Start of INFORMATION SHOWN

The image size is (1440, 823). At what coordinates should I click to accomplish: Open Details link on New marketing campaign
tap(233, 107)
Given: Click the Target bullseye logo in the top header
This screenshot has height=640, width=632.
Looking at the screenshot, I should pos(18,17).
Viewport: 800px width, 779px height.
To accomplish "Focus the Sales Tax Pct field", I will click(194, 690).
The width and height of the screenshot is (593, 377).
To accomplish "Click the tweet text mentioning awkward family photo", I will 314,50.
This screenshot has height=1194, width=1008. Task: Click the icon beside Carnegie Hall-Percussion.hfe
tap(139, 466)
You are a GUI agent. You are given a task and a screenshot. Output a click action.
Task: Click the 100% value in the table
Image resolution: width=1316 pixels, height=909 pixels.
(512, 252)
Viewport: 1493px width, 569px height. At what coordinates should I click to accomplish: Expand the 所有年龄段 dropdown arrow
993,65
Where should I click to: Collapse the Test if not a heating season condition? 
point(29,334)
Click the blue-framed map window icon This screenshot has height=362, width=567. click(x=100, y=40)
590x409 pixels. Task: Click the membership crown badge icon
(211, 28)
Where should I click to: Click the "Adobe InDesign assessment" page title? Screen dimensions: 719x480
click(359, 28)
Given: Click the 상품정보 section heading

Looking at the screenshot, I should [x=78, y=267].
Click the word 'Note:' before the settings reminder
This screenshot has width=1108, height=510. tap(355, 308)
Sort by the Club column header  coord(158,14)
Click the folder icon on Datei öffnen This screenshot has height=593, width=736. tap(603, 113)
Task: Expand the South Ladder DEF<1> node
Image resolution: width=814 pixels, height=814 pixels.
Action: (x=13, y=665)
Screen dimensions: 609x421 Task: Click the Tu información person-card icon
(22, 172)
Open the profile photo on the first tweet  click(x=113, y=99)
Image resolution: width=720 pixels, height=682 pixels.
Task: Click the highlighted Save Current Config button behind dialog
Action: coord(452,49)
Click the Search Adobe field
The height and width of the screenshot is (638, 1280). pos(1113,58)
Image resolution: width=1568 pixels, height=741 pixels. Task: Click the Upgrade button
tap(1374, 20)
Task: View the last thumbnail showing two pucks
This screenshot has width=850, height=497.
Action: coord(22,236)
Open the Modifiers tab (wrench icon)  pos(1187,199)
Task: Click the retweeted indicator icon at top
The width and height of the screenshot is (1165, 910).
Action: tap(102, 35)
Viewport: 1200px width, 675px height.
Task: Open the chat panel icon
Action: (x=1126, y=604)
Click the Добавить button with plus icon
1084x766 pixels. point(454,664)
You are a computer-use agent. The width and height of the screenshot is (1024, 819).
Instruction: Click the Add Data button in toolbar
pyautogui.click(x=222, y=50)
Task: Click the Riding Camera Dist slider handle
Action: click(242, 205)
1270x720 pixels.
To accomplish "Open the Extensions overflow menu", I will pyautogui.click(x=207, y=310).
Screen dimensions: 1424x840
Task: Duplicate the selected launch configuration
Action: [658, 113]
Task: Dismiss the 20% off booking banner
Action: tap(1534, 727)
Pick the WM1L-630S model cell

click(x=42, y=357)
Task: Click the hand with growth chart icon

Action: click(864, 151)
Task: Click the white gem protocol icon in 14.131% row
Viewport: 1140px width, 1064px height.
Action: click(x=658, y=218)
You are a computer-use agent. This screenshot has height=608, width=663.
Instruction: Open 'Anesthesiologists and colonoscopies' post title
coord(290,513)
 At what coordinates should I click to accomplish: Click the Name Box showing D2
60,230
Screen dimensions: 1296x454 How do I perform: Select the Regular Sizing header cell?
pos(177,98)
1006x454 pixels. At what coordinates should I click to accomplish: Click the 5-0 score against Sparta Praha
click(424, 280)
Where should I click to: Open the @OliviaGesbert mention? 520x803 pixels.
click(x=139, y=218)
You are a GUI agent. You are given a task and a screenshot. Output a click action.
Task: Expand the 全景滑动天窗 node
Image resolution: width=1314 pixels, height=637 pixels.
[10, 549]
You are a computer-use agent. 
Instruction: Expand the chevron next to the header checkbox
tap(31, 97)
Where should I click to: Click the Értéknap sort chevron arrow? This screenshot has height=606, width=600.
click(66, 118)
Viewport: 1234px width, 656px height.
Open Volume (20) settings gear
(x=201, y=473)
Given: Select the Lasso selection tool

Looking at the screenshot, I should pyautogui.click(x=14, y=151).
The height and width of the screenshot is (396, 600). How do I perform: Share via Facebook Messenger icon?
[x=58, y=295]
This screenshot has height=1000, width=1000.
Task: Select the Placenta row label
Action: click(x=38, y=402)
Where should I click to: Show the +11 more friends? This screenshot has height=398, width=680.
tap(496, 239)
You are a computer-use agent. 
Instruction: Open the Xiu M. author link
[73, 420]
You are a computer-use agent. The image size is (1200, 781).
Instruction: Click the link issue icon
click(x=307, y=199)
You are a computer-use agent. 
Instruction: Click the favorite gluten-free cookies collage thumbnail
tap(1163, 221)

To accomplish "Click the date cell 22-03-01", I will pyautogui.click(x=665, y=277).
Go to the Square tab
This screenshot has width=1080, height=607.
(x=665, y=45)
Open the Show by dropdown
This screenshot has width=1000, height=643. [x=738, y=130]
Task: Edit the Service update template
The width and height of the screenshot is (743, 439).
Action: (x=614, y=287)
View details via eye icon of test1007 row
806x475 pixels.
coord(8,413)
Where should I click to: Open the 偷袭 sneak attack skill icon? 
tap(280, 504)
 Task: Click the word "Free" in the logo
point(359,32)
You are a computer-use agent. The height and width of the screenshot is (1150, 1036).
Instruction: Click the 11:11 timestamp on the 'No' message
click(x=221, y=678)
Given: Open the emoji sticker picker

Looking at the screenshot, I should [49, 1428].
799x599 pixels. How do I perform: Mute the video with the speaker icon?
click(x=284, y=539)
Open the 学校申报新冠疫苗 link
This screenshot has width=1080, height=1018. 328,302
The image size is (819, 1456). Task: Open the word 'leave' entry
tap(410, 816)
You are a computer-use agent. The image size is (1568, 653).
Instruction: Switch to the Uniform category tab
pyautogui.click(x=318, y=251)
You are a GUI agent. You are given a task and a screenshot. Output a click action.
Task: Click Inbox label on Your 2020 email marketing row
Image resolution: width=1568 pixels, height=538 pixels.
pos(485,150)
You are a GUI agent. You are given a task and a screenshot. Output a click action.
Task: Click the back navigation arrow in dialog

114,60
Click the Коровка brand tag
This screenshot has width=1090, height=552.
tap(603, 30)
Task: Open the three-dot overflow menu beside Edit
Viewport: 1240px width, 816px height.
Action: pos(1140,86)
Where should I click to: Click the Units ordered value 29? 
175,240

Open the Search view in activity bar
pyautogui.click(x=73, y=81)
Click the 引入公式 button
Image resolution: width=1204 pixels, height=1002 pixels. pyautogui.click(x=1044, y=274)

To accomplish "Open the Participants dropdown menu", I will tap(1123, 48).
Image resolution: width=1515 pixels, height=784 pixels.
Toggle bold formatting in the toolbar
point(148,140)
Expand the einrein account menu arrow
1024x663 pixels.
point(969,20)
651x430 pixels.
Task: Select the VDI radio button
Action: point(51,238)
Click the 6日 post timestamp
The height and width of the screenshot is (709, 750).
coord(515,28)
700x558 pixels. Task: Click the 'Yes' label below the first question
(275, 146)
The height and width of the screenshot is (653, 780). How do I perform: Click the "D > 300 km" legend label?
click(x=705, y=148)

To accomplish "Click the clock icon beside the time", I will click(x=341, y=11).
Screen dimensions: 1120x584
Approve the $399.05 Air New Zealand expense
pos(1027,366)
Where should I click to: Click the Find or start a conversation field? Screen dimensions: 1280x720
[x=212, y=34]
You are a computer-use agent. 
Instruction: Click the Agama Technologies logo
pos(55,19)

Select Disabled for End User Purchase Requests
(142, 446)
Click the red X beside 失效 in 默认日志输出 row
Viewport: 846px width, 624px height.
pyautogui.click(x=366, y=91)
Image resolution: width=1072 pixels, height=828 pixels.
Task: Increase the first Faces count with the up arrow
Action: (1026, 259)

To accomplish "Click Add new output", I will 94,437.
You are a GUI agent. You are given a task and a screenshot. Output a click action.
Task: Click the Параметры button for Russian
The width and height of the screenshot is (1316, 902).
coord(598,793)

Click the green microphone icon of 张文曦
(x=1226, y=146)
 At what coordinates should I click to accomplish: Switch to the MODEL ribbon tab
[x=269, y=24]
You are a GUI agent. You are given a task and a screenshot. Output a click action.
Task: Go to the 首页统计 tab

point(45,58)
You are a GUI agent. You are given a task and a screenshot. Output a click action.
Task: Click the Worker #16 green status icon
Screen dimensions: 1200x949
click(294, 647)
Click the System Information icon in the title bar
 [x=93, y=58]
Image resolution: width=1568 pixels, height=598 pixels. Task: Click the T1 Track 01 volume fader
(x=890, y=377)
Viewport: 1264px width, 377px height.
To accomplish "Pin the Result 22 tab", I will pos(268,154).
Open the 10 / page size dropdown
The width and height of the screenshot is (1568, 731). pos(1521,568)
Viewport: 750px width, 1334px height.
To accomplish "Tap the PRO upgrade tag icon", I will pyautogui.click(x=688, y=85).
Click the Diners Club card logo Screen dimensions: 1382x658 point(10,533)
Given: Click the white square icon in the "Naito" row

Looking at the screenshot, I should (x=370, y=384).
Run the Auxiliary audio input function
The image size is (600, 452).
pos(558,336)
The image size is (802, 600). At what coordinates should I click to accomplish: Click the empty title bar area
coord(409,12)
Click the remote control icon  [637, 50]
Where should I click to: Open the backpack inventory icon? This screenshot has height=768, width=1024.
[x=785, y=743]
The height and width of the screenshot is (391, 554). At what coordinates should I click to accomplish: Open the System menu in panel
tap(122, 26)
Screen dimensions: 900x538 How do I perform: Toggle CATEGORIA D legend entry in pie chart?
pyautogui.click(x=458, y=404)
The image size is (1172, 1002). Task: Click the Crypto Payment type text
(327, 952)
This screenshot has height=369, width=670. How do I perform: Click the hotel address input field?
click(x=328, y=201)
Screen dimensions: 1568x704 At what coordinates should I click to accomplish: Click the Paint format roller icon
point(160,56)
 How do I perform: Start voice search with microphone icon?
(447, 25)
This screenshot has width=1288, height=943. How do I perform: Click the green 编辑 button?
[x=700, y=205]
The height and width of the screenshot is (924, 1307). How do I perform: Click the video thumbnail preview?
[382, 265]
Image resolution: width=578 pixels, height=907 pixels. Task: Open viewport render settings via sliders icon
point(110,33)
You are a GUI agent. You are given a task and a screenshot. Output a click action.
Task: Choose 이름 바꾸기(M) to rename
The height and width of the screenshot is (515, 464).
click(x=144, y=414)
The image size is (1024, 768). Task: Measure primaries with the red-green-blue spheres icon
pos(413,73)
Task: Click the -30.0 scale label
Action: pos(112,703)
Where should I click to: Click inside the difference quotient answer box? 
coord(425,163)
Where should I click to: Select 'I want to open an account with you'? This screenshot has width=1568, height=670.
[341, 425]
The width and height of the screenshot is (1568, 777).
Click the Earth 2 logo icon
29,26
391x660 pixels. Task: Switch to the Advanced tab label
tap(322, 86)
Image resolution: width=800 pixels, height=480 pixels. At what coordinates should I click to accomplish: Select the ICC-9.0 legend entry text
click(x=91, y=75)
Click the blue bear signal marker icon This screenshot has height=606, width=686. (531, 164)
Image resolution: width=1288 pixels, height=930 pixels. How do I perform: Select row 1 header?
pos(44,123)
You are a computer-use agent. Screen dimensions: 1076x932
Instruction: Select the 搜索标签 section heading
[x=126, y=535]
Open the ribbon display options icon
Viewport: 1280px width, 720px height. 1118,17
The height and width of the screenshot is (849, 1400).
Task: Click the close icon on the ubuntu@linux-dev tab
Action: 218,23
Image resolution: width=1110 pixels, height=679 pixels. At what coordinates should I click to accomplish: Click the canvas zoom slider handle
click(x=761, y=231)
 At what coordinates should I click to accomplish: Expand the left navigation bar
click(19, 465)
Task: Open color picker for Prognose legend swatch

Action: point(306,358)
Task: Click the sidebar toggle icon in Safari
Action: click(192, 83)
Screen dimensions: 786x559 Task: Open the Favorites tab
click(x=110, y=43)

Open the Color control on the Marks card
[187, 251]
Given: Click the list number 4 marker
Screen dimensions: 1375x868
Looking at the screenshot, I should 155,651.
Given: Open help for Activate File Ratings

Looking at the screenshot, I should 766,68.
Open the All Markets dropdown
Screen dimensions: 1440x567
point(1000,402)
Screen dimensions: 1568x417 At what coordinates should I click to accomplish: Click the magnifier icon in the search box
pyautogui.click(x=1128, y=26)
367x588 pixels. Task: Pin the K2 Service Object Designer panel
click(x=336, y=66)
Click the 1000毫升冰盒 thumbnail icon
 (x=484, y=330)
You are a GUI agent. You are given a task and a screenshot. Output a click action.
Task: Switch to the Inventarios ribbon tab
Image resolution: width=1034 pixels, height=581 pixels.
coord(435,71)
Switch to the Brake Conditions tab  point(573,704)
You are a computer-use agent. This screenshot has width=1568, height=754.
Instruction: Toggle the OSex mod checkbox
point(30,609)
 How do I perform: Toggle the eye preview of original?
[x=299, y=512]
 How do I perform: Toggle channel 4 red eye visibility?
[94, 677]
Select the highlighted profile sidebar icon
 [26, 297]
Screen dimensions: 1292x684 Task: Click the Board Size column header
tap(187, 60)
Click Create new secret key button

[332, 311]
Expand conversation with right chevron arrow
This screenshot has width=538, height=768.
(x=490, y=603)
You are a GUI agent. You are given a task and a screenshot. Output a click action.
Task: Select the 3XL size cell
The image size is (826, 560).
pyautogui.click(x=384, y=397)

End of INFORMATION SHOWN

— PROBLEM —
Word for word, restate the lines of the data above that fall between the line holding "590x409 pixels. Task: Click" and the line holding "Task: Expand the South Ladder DEF<1> node", inclusive, and no other lines.

— TASK SOLUTION —
590x409 pixels. Task: Click the membership crown badge icon
(211, 28)
Where should I click to: Click the "Adobe InDesign assessment" page title? Screen dimensions: 719x480
click(359, 28)
Given: Click the 상품정보 section heading

Looking at the screenshot, I should [x=78, y=267].
Click the word 'Note:' before the settings reminder
This screenshot has width=1108, height=510. tap(355, 308)
Sort by the Club column header  coord(158,14)
Click the folder icon on Datei öffnen This screenshot has height=593, width=736. tap(603, 113)
Task: Expand the South Ladder DEF<1> node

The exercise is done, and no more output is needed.